======== Data rows ========
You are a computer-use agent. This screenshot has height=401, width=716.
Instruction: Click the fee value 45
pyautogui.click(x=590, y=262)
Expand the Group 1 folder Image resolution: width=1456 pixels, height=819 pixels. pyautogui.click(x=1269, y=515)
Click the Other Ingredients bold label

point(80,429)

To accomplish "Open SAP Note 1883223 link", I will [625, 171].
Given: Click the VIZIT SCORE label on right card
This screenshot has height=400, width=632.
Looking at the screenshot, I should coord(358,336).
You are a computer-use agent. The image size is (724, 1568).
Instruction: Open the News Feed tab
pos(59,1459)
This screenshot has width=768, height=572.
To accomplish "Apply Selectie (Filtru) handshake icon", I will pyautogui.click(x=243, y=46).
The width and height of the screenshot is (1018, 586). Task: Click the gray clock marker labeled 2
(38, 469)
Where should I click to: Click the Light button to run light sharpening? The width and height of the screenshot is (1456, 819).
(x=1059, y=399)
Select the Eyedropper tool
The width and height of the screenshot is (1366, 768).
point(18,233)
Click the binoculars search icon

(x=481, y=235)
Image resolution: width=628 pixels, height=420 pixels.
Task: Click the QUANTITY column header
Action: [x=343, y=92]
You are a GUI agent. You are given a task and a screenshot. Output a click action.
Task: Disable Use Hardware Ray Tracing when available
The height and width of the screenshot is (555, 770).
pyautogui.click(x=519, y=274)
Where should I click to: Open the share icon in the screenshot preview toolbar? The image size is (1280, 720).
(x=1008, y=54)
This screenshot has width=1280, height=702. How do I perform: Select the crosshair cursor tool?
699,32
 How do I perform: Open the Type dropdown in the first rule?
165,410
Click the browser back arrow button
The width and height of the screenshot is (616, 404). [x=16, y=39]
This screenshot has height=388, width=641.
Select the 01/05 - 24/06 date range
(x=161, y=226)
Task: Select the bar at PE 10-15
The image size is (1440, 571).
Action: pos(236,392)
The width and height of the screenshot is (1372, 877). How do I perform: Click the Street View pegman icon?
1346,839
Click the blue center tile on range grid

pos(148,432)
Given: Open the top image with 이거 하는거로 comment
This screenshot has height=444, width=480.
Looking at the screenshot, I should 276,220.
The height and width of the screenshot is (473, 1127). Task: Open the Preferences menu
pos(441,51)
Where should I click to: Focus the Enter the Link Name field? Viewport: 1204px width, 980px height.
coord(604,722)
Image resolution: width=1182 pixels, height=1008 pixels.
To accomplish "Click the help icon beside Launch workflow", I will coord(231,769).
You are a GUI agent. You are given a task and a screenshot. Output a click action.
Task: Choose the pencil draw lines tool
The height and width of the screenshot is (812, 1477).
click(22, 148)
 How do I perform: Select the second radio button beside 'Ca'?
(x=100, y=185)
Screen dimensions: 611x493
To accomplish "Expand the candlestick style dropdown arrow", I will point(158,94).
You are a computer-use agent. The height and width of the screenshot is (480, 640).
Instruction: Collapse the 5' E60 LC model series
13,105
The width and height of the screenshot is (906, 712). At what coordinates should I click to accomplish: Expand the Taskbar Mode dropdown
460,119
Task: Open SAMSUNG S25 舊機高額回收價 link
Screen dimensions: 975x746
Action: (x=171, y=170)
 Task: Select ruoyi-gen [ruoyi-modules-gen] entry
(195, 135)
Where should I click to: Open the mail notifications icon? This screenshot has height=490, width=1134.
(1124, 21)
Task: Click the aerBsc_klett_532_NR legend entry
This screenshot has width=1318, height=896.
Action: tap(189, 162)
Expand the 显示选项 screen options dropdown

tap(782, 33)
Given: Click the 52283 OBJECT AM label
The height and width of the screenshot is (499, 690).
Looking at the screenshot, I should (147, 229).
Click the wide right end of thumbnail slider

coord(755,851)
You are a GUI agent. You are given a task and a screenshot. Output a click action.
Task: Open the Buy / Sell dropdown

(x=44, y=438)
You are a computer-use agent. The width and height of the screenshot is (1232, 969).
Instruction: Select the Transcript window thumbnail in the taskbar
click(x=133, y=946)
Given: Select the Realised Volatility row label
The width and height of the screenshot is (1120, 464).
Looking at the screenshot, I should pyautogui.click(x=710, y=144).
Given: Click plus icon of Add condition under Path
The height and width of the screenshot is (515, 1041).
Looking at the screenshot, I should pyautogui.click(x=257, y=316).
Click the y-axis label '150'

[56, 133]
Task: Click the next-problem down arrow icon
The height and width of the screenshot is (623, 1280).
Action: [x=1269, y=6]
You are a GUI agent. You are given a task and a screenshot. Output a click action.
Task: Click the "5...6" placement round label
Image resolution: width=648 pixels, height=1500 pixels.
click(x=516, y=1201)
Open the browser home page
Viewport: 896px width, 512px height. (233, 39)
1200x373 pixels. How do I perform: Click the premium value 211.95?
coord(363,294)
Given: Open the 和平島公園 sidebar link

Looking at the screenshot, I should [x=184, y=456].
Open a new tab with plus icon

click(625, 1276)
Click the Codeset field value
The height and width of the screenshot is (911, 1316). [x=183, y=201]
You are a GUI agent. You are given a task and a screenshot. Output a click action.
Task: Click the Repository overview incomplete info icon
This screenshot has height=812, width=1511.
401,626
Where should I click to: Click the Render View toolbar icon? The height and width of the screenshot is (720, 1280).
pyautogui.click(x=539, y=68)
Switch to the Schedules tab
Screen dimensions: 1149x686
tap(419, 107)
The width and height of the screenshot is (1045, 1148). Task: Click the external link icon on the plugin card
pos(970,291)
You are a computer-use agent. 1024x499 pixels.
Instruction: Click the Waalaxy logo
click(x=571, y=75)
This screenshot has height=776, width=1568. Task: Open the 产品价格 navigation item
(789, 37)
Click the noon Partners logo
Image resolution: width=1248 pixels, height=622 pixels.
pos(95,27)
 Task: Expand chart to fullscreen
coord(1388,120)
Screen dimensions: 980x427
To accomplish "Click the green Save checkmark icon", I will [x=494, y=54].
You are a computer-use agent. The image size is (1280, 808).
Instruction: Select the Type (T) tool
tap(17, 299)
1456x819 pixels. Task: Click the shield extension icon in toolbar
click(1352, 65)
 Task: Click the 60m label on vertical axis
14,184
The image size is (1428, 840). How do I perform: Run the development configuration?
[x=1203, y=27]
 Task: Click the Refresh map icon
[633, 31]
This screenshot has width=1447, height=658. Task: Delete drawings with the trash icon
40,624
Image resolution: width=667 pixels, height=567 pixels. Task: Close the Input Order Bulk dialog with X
========
*Given exercise*
Reproduce every line of the records above, word for word and in the same order.

*Output for this exercise*
You are a computer-use agent. This screenshot has height=401, width=716.
Instruction: Click the fee value 45
pyautogui.click(x=590, y=262)
Expand the Group 1 folder Image resolution: width=1456 pixels, height=819 pixels. pyautogui.click(x=1269, y=515)
Click the Other Ingredients bold label

point(80,429)

To accomplish "Open SAP Note 1883223 link", I will [625, 171].
Given: Click the VIZIT SCORE label on right card
This screenshot has height=400, width=632.
Looking at the screenshot, I should coord(358,336).
You are a computer-use agent. The image size is (724, 1568).
Instruction: Open the News Feed tab
pos(59,1459)
This screenshot has width=768, height=572.
To accomplish "Apply Selectie (Filtru) handshake icon", I will pyautogui.click(x=243, y=46).
The width and height of the screenshot is (1018, 586). Task: Click the gray clock marker labeled 2
(38, 469)
Where should I click to: Click the Light button to run light sharpening? The width and height of the screenshot is (1456, 819).
(x=1059, y=399)
Select the Eyedropper tool
The width and height of the screenshot is (1366, 768).
point(18,233)
Click the binoculars search icon

(x=481, y=235)
Image resolution: width=628 pixels, height=420 pixels.
Task: Click the QUANTITY column header
Action: [x=343, y=92]
You are a GUI agent. You are given a task and a screenshot. Output a click action.
Task: Disable Use Hardware Ray Tracing when available
The height and width of the screenshot is (555, 770).
pyautogui.click(x=519, y=274)
Where should I click to: Open the share icon in the screenshot preview toolbar? The image size is (1280, 720).
(x=1008, y=54)
This screenshot has width=1280, height=702. How do I perform: Select the crosshair cursor tool?
699,32
 How do I perform: Open the Type dropdown in the first rule?
165,410
Click the browser back arrow button
The width and height of the screenshot is (616, 404). [x=16, y=39]
This screenshot has height=388, width=641.
Select the 01/05 - 24/06 date range
(x=161, y=226)
Task: Select the bar at PE 10-15
The image size is (1440, 571).
Action: pos(236,392)
The width and height of the screenshot is (1372, 877). How do I perform: Click the Street View pegman icon?
1346,839
Click the blue center tile on range grid

pos(148,432)
Given: Open the top image with 이거 하는거로 comment
This screenshot has height=444, width=480.
Looking at the screenshot, I should 276,220.
The height and width of the screenshot is (473, 1127). Task: Open the Preferences menu
pos(441,51)
Where should I click to: Focus the Enter the Link Name field? Viewport: 1204px width, 980px height.
coord(604,722)
Image resolution: width=1182 pixels, height=1008 pixels.
To accomplish "Click the help icon beside Launch workflow", I will coord(231,769).
You are a GUI agent. You are given a task and a screenshot. Output a click action.
Task: Choose the pencil draw lines tool
The height and width of the screenshot is (812, 1477).
click(22, 148)
 How do I perform: Select the second radio button beside 'Ca'?
(x=100, y=185)
Screen dimensions: 611x493
To accomplish "Expand the candlestick style dropdown arrow", I will point(158,94).
You are a computer-use agent. The height and width of the screenshot is (480, 640).
Instruction: Collapse the 5' E60 LC model series
13,105
The width and height of the screenshot is (906, 712). At what coordinates should I click to accomplish: Expand the Taskbar Mode dropdown
460,119
Task: Open SAMSUNG S25 舊機高額回收價 link
Screen dimensions: 975x746
Action: (x=171, y=170)
 Task: Select ruoyi-gen [ruoyi-modules-gen] entry
(195, 135)
Where should I click to: Open the mail notifications icon? This screenshot has height=490, width=1134.
(1124, 21)
Task: Click the aerBsc_klett_532_NR legend entry
This screenshot has width=1318, height=896.
Action: tap(189, 162)
Expand the 显示选项 screen options dropdown

tap(782, 33)
Given: Click the 52283 OBJECT AM label
The height and width of the screenshot is (499, 690).
Looking at the screenshot, I should (147, 229).
Click the wide right end of thumbnail slider

coord(755,851)
You are a GUI agent. You are given a task and a screenshot. Output a click action.
Task: Open the Buy / Sell dropdown

(x=44, y=438)
You are a computer-use agent. The width and height of the screenshot is (1232, 969).
Instruction: Select the Transcript window thumbnail in the taskbar
click(x=133, y=946)
Given: Select the Realised Volatility row label
The width and height of the screenshot is (1120, 464).
Looking at the screenshot, I should pyautogui.click(x=710, y=144).
Given: Click plus icon of Add condition under Path
The height and width of the screenshot is (515, 1041).
Looking at the screenshot, I should pyautogui.click(x=257, y=316).
Click the y-axis label '150'

[56, 133]
Task: Click the next-problem down arrow icon
The height and width of the screenshot is (623, 1280).
Action: [x=1269, y=6]
You are a GUI agent. You are given a task and a screenshot. Output a click action.
Task: Click the "5...6" placement round label
Image resolution: width=648 pixels, height=1500 pixels.
click(x=516, y=1201)
Open the browser home page
Viewport: 896px width, 512px height. (233, 39)
1200x373 pixels. How do I perform: Click the premium value 211.95?
coord(363,294)
Given: Open the 和平島公園 sidebar link

Looking at the screenshot, I should [x=184, y=456].
Open a new tab with plus icon

click(625, 1276)
Click the Codeset field value
The height and width of the screenshot is (911, 1316). [x=183, y=201]
You are a GUI agent. You are given a task and a screenshot. Output a click action.
Task: Click the Repository overview incomplete info icon
This screenshot has height=812, width=1511.
401,626
Where should I click to: Click the Render View toolbar icon? The height and width of the screenshot is (720, 1280).
pyautogui.click(x=539, y=68)
Switch to the Schedules tab
Screen dimensions: 1149x686
tap(419, 107)
The width and height of the screenshot is (1045, 1148). Task: Click the external link icon on the plugin card
pos(970,291)
You are a computer-use agent. 1024x499 pixels.
Instruction: Click the Waalaxy logo
click(x=571, y=75)
This screenshot has height=776, width=1568. Task: Open the 产品价格 navigation item
(789, 37)
Click the noon Partners logo
Image resolution: width=1248 pixels, height=622 pixels.
pos(95,27)
 Task: Expand chart to fullscreen
coord(1388,120)
Screen dimensions: 980x427
To accomplish "Click the green Save checkmark icon", I will [x=494, y=54].
You are a computer-use agent. The image size is (1280, 808).
Instruction: Select the Type (T) tool
tap(17, 299)
1456x819 pixels. Task: Click the shield extension icon in toolbar
click(1352, 65)
 Task: Click the 60m label on vertical axis
14,184
The image size is (1428, 840). How do I perform: Run the development configuration?
[x=1203, y=27]
 Task: Click the Refresh map icon
[633, 31]
This screenshot has width=1447, height=658. Task: Delete drawings with the trash icon
40,624
Image resolution: width=667 pixels, height=567 pixels. Task: Close the Input Order Bulk dialog with X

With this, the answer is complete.